October will go down as one of the most volatile months in recent memory. In addition to the inordinate number of surprises we had last month, November is promising to be just as fun, particularly as markets kick into the holiday season.
Here are some of the major updates investors can expect, including some fallout from major events we saw in October.
Technically, Shopify (TSX:SHOP)(NYSE:SHOP) posted results for its third quarter at the end of October a little over a week ago, but investors can expect some more volatility to slip into the market this month.
In those Q3 results, Shopify saw net earnings plunge 20% year over year, but the company still managed to surpass analyst expectations by earning a healthy $0.04 per share. While some of that growth could arguably be attributed to set up fees linked to the cannabis legalization wave that transpired last month, the real boost to earnings from legalization will likely not make a dent in earnings until the next quarter.
Shopify even took the step to open a physical store last month to help support its clients, which proved to not only be a useful support aid, but also a likely source of new business for the company.
Speaking of legalization, cannabis stocks were some of the best-, worst-, and mixed-performing stocks of the month. After coming into October riding highs, Canopy Growth (TSX:WEED)(NYSE:CGC) and some of its competitors lost steam as the month progressed, with all of those gains going up in smoke with a month-over-month decline of 18%.
As mentioned before, the legalization market is still very much in its infancy, so investors looking squarely at the long term will be rewarded, provided they have an adequate appetite for risk.
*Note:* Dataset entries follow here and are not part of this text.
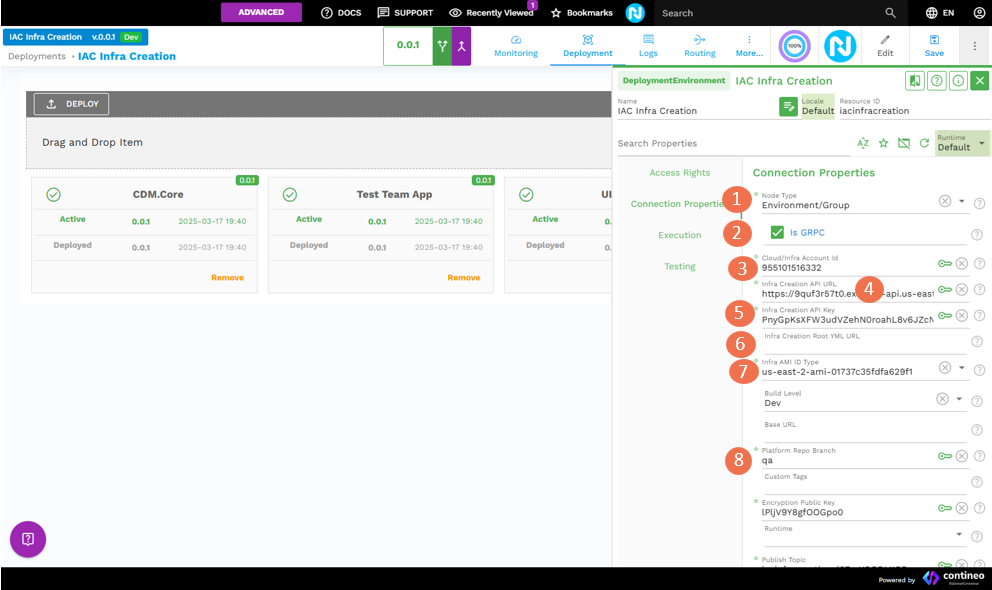Image resolution: width=992 pixels, height=590 pixels.
Task: Click the Search Properties input field
Action: tap(730, 144)
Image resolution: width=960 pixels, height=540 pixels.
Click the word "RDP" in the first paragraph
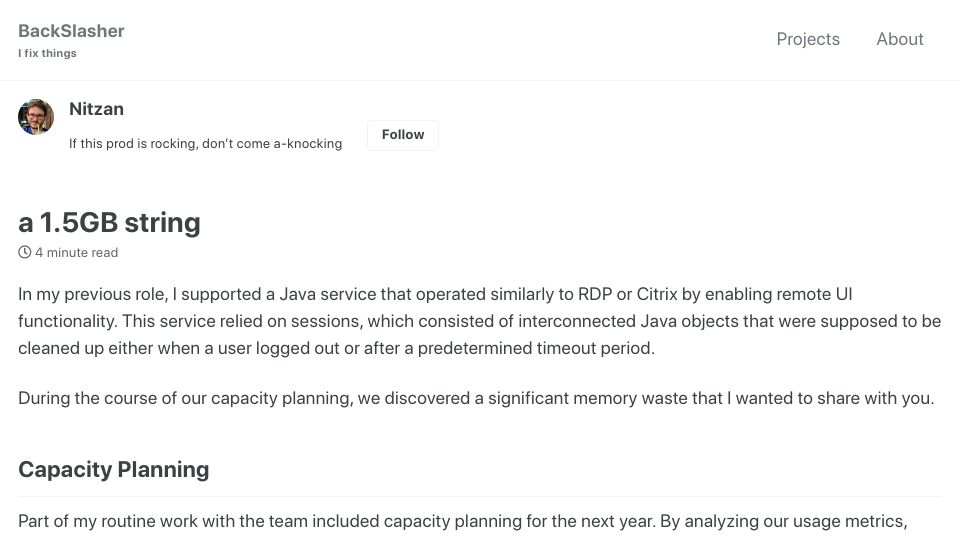[x=595, y=294]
The potential upside over the long term is off the charts. Canopy has already scored a major investment from a beverage company, supply agreements with a handful of provinces as well as several nations, and is already accounting for one-third of the entire Canadian supply commitment.
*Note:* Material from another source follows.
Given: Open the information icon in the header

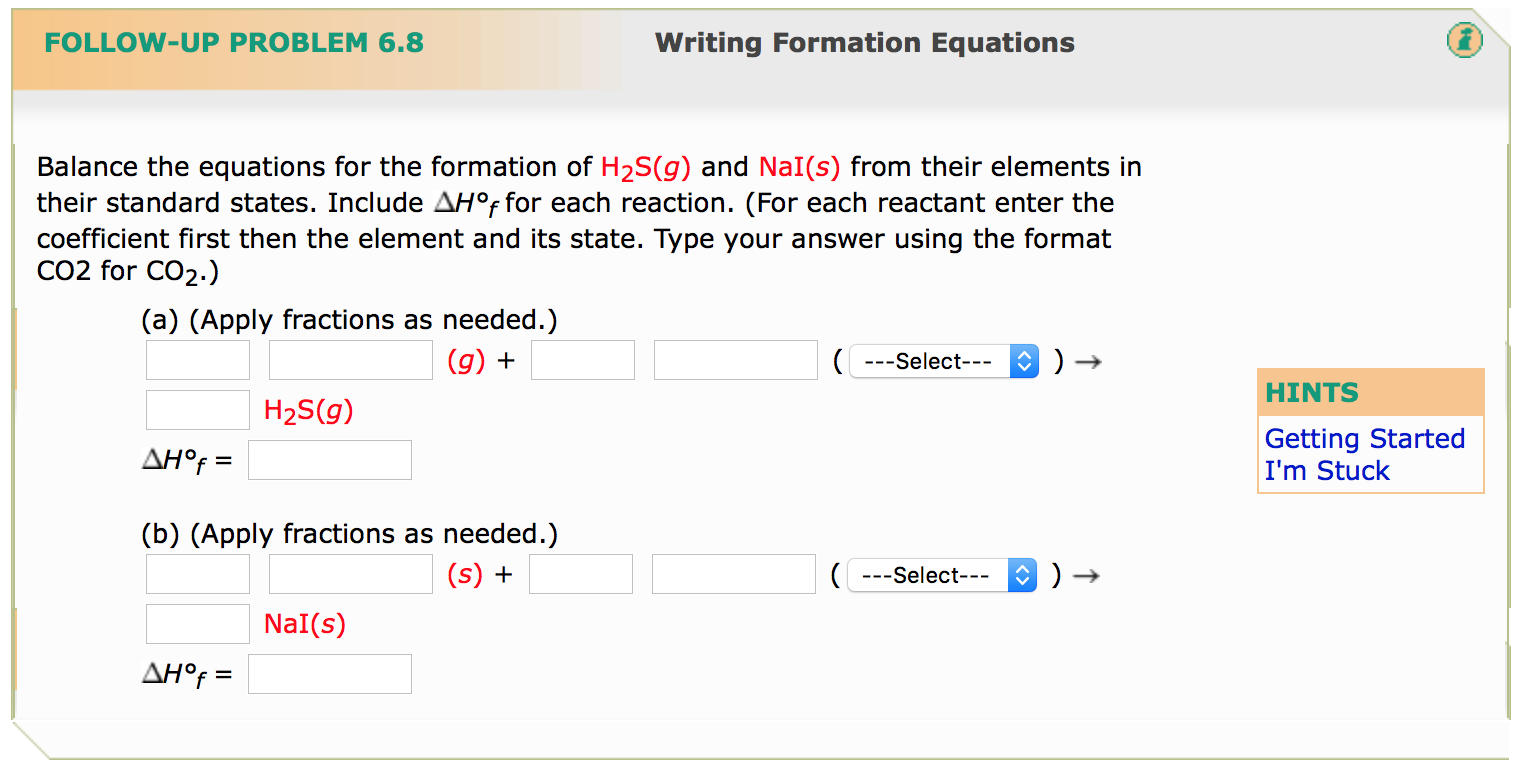Looking at the screenshot, I should point(1464,42).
All this, and we’re under a month into legalization.
Air Canada (TSX:AC)(TSX:AC.B) announced third-quarter results on Halloween, and the results were anything but scary. Operating revenues hit a record $5.415 billion in the third quarter, reflecting an 11% gain over the same period last year. One point worth noting is that the record-breaking figures in the quarter were achieved, despite significant headwinds coming in the form of rising fuel prices.
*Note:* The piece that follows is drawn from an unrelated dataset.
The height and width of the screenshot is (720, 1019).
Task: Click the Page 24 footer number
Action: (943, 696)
Air Canada attributed part of that positive performance to a disciplined focus on cost control and efficiency, and looking towards the fourth quarter, when both business and holiday travel tend to pick up, that trend could continue.
November also marks earnings season once again for Canada’s big banks. Toronto-Dominion Bank (TSX:TD)(NYSE:TD) is set to provide an update towards the end of the month, and the bank’s growing network of branches in the U.S. continues to provide ample growth and income-earning potential to investors.
In terms of a dividend, TD Bank has provided a dividend for well over a century and has established a precedent of providing annual hikes to its dividend, which, coincidentally, should, if that schedule persists, see the bank offer a hike later this month to its already appetizing 3.69%.